Volatile Anesthetics Reduce Calcium Current in Parasympathetic Neurons from Bullfrog Hearts

Abstract

Although the autonomic nervous system regulates cardiac function, the cellular mechanism(s) of general anesthetics on the activities of parasympathetic neurons have not been directly assessed. We therefore studied the volatile anesthetic actions on the Ca2+ current of parasympathetic neurons isolated from bullfrog hearts. Neurons were enzymatically isolated from the interatrial septum of bullfrog heart and maintained in a short-term tissue culture.
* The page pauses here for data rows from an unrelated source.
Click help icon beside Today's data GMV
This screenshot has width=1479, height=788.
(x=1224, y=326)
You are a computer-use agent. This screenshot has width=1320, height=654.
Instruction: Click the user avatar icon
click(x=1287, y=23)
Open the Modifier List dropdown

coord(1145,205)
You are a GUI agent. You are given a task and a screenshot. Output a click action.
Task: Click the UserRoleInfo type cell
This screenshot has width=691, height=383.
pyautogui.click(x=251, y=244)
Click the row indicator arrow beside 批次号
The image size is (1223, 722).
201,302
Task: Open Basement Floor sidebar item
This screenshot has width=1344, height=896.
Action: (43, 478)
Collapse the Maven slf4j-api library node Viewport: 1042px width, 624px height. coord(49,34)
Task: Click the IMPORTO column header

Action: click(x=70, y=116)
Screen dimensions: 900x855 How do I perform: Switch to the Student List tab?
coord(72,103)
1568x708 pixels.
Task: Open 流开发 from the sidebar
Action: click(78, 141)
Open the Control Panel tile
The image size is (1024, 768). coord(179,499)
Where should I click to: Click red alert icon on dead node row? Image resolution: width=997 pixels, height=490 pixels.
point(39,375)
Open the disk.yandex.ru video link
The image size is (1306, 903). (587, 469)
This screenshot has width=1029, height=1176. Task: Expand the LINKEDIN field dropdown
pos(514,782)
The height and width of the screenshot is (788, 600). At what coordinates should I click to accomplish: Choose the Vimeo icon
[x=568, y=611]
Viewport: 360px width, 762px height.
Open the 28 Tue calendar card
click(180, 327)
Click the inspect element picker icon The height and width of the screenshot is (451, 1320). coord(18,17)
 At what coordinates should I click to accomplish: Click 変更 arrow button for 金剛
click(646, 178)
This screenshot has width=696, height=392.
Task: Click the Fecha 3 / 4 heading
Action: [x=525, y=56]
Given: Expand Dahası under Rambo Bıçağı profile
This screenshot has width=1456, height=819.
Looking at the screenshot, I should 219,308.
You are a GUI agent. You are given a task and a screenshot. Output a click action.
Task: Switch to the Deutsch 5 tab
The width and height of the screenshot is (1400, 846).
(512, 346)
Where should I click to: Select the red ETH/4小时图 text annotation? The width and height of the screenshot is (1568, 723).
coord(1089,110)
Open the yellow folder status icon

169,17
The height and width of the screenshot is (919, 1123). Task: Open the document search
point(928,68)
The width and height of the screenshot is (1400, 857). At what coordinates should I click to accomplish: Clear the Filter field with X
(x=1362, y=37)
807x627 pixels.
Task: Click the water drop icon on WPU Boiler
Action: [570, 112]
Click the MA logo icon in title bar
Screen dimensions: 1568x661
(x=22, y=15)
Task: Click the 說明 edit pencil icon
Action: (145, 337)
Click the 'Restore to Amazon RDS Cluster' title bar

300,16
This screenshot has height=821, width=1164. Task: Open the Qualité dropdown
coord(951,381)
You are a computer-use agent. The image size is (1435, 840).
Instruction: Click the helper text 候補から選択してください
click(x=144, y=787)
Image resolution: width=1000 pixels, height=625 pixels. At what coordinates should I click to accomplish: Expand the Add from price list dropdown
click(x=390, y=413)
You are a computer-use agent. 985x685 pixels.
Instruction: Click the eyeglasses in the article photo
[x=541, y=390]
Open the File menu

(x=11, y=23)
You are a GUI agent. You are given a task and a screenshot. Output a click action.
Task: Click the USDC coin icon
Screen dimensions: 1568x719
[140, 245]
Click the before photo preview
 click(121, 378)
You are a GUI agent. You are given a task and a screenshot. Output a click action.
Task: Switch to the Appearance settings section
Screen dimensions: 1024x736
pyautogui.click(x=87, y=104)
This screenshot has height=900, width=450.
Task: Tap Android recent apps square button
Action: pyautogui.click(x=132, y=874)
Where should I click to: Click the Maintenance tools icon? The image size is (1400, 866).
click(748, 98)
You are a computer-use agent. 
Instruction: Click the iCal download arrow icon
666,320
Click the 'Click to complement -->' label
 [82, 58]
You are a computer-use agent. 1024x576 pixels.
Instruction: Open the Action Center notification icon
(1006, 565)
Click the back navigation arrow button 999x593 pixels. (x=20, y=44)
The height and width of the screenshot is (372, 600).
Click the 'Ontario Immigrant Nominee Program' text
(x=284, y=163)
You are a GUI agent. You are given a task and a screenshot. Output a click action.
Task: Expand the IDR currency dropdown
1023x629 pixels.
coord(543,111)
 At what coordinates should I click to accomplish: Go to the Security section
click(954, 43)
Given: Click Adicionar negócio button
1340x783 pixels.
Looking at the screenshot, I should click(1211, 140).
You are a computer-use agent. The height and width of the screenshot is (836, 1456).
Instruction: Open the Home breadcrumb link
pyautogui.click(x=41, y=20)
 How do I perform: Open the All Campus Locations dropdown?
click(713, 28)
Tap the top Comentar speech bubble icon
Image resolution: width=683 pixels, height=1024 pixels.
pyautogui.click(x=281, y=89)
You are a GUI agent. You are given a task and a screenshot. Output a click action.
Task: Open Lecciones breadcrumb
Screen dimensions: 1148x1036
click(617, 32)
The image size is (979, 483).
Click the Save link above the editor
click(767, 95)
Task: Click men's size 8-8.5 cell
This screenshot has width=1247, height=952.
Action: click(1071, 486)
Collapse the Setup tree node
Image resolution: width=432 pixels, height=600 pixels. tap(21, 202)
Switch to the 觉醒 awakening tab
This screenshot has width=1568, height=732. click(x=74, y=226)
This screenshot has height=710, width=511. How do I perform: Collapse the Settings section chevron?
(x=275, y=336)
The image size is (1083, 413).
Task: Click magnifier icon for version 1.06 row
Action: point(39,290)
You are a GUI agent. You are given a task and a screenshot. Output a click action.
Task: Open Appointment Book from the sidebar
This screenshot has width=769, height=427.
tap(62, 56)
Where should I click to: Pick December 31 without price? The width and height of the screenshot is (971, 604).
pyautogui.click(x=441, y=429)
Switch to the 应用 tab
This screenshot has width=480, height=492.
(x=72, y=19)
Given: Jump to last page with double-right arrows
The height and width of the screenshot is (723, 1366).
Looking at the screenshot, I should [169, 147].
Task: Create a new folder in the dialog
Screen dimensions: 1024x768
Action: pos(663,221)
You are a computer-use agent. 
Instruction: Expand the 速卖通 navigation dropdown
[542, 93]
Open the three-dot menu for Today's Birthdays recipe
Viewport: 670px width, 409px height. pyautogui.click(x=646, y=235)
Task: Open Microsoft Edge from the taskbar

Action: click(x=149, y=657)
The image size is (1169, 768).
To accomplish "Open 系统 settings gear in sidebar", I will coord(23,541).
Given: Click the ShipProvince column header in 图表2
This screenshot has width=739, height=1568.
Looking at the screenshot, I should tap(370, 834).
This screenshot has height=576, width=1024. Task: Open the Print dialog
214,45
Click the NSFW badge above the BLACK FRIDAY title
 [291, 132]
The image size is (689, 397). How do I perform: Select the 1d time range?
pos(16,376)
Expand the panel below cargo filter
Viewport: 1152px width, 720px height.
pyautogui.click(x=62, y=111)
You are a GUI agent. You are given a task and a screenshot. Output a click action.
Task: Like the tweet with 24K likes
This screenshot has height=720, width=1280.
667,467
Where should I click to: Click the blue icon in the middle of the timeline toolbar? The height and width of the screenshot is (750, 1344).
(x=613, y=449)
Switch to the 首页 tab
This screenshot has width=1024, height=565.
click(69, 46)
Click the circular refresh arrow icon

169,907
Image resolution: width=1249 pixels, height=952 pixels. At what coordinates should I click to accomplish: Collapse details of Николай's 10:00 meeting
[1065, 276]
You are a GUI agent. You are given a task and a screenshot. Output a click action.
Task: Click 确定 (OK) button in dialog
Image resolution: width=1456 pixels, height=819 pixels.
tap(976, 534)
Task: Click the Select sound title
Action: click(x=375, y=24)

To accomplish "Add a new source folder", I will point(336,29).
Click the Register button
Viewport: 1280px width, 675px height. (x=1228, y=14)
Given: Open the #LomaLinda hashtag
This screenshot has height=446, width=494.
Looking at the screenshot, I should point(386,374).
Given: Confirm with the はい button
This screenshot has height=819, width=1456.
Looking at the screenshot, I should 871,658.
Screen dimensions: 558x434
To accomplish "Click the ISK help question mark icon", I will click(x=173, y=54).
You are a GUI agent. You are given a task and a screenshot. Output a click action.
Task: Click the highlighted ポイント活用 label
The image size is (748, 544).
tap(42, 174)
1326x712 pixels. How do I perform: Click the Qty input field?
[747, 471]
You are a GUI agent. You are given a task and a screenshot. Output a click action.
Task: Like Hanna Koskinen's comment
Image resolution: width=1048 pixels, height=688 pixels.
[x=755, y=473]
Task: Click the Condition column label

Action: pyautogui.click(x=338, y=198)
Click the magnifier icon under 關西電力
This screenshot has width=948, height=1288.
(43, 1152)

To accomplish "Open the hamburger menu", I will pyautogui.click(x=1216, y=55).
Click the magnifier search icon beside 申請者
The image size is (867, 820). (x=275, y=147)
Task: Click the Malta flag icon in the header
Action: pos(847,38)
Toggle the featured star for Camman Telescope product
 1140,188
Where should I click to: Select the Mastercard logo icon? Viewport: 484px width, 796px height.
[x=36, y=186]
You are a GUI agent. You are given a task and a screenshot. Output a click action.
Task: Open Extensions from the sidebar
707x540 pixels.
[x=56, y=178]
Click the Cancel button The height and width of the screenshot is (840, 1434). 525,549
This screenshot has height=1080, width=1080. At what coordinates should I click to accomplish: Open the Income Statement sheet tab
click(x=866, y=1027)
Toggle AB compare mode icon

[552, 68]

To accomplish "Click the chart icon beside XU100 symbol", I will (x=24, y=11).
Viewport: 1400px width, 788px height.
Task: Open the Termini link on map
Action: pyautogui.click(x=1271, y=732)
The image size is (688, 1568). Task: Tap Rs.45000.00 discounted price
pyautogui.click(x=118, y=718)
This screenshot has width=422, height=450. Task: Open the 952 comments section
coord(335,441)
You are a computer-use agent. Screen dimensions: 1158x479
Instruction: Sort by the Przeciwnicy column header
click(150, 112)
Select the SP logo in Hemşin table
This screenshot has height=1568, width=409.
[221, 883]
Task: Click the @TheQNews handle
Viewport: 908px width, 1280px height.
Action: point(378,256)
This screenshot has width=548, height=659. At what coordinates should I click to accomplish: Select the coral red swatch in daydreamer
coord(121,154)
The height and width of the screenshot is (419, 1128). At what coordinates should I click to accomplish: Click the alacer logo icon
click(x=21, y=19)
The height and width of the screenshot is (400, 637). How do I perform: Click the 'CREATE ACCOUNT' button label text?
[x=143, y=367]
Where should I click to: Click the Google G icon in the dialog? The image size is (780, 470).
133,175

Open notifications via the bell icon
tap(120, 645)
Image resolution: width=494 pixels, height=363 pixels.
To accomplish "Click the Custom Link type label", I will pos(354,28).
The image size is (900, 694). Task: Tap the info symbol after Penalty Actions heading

The Ca2+ current was recorded with a whole-cell voltage-clamp method under a Na+, K+ -free condition. Isoflurane (2.5 vol%) and sevoflurane (5.0 vol%) reduced the peak amplitude of the Ca2+ current (to 79% and 72% of control, respectively) without changing the reversal potential. The curve-fit analysis of the inactivation kinetics revealed that isoflurane and sevoflurane accelerated the inactivation of the current and that isoflurane shifted the midpoint of the steady-state inactivation curve of the Ca2+ current toward negative by 13.6 mV. The results indicate that volatile anesthetics reduce the Ca2+ current of parasympathetic neurons and modify the inactivation kinetics. The anesthetic reduction of the Ca2+ current of parasympathetic neurons can induce a decrease of acetylcholine release from the post-ganglionic endings. These findings, in part, account for the anesthetic attenuation of the vagal efferent activities observed in humans and experimental animals.